11. A substantially purified and isolated neutral and/or alkaline cellulase enzyme, isolated from a protein fraction according to claim 5, and having a pI of between about 3 and about 5.5.

12. A cellulase according to claim 11 wherein said cellulase possesses either endoglucanase or cellobiohydrolase activity.

13. A cellulase according to claim 12 wherein said cellulase retains at least 50% of its maximal cellulase activity at a pH between about 6.0 and about 7.0.

14. An endoglucanase obtained from a fraction according to claim 5 and having a molecular weight of about 25 kD.

15. An endoglucanase obtained from a fraction according to claim 5 and having a molecular weight of about 70 kD.

16. An endoglucanase obtained from a fraction according to claim 5 and having a molecular weight of about 43 kD.

17. A detergent composition containing one or more purified enzymes isolated from a protein fraction according to claim 5, and further comprising a surfactant.

18. A fabric softening composition containing one or more purified enzymes obtained from the protein fraction according to claim 5.
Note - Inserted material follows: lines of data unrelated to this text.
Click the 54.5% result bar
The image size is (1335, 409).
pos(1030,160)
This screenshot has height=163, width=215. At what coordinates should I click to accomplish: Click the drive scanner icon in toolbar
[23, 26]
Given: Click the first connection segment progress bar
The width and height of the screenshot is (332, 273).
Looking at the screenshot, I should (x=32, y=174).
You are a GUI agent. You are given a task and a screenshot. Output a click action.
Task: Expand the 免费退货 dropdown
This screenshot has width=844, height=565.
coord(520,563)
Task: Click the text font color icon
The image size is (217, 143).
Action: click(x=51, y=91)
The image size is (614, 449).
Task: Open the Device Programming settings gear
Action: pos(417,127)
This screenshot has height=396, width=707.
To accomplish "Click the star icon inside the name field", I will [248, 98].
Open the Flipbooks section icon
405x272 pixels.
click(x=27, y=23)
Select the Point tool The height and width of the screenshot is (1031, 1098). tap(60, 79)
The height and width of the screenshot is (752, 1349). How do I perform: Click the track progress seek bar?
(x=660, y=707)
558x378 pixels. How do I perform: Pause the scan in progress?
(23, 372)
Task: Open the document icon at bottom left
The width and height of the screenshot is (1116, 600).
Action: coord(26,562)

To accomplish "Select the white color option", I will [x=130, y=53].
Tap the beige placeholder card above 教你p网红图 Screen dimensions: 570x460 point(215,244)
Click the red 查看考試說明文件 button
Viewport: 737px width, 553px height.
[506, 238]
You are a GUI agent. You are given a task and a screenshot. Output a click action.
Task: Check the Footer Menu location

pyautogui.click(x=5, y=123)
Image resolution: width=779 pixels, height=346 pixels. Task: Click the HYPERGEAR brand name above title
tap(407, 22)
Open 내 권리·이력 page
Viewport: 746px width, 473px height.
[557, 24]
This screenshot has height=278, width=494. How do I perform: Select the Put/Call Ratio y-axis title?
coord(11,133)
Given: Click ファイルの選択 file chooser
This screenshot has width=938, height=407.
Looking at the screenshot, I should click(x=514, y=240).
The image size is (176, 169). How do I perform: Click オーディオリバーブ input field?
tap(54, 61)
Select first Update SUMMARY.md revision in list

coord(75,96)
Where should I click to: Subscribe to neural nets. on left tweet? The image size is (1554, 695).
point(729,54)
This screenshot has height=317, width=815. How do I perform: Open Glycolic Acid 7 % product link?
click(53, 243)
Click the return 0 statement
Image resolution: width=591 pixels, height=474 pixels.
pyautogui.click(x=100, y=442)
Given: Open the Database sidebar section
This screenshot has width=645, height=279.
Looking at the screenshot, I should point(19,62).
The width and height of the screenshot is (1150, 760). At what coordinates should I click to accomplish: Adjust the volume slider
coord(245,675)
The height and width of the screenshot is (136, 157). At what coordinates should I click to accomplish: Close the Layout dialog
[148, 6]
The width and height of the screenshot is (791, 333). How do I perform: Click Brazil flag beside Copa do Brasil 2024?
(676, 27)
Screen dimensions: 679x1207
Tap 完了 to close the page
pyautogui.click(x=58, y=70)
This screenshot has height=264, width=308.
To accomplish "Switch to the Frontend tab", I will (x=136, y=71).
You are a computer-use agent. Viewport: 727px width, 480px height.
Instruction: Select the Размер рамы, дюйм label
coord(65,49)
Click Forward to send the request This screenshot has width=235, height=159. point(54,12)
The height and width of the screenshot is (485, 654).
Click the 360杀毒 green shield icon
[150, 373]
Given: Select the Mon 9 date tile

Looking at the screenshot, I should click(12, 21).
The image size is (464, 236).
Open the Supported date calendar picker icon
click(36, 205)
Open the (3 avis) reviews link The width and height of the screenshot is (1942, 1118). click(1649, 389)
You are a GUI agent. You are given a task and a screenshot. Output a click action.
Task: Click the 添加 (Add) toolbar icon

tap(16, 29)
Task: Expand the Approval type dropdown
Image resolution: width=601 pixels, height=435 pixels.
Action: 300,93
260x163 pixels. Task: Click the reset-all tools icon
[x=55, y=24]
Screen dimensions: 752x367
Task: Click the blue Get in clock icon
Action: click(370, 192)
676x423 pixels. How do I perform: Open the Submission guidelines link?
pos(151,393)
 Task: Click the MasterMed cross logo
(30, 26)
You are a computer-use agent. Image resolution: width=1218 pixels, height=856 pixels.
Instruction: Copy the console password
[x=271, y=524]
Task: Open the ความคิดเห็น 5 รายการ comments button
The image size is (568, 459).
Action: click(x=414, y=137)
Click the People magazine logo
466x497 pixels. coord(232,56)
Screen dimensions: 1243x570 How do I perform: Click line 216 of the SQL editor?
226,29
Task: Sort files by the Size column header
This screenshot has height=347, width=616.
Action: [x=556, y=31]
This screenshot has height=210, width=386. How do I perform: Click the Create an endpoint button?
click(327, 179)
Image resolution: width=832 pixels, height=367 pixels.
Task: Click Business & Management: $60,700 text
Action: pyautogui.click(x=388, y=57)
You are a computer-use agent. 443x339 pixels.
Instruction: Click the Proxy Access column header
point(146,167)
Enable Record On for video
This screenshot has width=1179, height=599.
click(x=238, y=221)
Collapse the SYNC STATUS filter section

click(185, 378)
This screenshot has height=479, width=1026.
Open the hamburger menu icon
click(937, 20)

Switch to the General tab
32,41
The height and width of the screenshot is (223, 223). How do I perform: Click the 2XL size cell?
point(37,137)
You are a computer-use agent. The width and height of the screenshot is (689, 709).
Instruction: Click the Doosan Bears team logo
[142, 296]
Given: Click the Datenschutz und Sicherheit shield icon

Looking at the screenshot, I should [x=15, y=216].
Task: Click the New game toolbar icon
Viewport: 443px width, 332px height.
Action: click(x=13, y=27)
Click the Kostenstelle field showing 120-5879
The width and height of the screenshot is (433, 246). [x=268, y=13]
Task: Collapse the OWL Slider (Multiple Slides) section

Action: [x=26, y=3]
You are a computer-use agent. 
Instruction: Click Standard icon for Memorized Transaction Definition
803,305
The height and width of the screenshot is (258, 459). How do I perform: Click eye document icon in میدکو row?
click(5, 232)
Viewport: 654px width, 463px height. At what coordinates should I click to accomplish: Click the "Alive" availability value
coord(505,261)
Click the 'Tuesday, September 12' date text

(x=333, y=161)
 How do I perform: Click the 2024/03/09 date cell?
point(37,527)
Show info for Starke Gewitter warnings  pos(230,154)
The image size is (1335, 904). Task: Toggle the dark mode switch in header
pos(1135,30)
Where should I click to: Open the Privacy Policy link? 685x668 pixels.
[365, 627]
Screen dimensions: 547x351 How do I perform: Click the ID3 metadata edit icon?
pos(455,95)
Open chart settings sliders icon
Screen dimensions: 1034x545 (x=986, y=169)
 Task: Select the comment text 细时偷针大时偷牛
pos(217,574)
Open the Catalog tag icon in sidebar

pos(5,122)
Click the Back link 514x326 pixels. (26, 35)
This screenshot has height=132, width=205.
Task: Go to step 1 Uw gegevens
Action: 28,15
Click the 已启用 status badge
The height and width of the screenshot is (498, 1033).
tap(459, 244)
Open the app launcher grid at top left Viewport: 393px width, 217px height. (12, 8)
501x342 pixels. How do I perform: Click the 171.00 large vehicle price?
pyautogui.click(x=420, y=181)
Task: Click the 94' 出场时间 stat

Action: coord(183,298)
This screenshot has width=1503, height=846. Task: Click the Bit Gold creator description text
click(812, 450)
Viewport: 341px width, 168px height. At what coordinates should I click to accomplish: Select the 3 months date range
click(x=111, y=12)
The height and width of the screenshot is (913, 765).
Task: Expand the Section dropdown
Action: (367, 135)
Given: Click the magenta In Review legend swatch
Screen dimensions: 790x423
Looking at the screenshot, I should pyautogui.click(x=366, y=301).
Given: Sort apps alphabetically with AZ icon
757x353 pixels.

19. A composition for the enzymatic treatment of cellulosic fibers or cellulosic fabrics, comprising a cellulase whose amino acid sequence is encoded by a nucleic acid sequence from a wild-type or mutant fungus of the genus Chrysosporium, said composition having a pH between about 8.0 and about 12.0, wherein the fungus is selected from the group consisting of Chrysosporium lucknowense, Chrysosporium pannorum, Chrysosporium pruinosum, Chrysosporium keratinophilum, Chrysosporium lobatum, Chrysosporium merdarium, Chrysosporium queenslandicum, and Chrysosporium tropicum.

20. A composition according to claim 19, wherein the cellulase is isolated or obtained from a wild-type or mutant fungus of the genus Chrysosporium.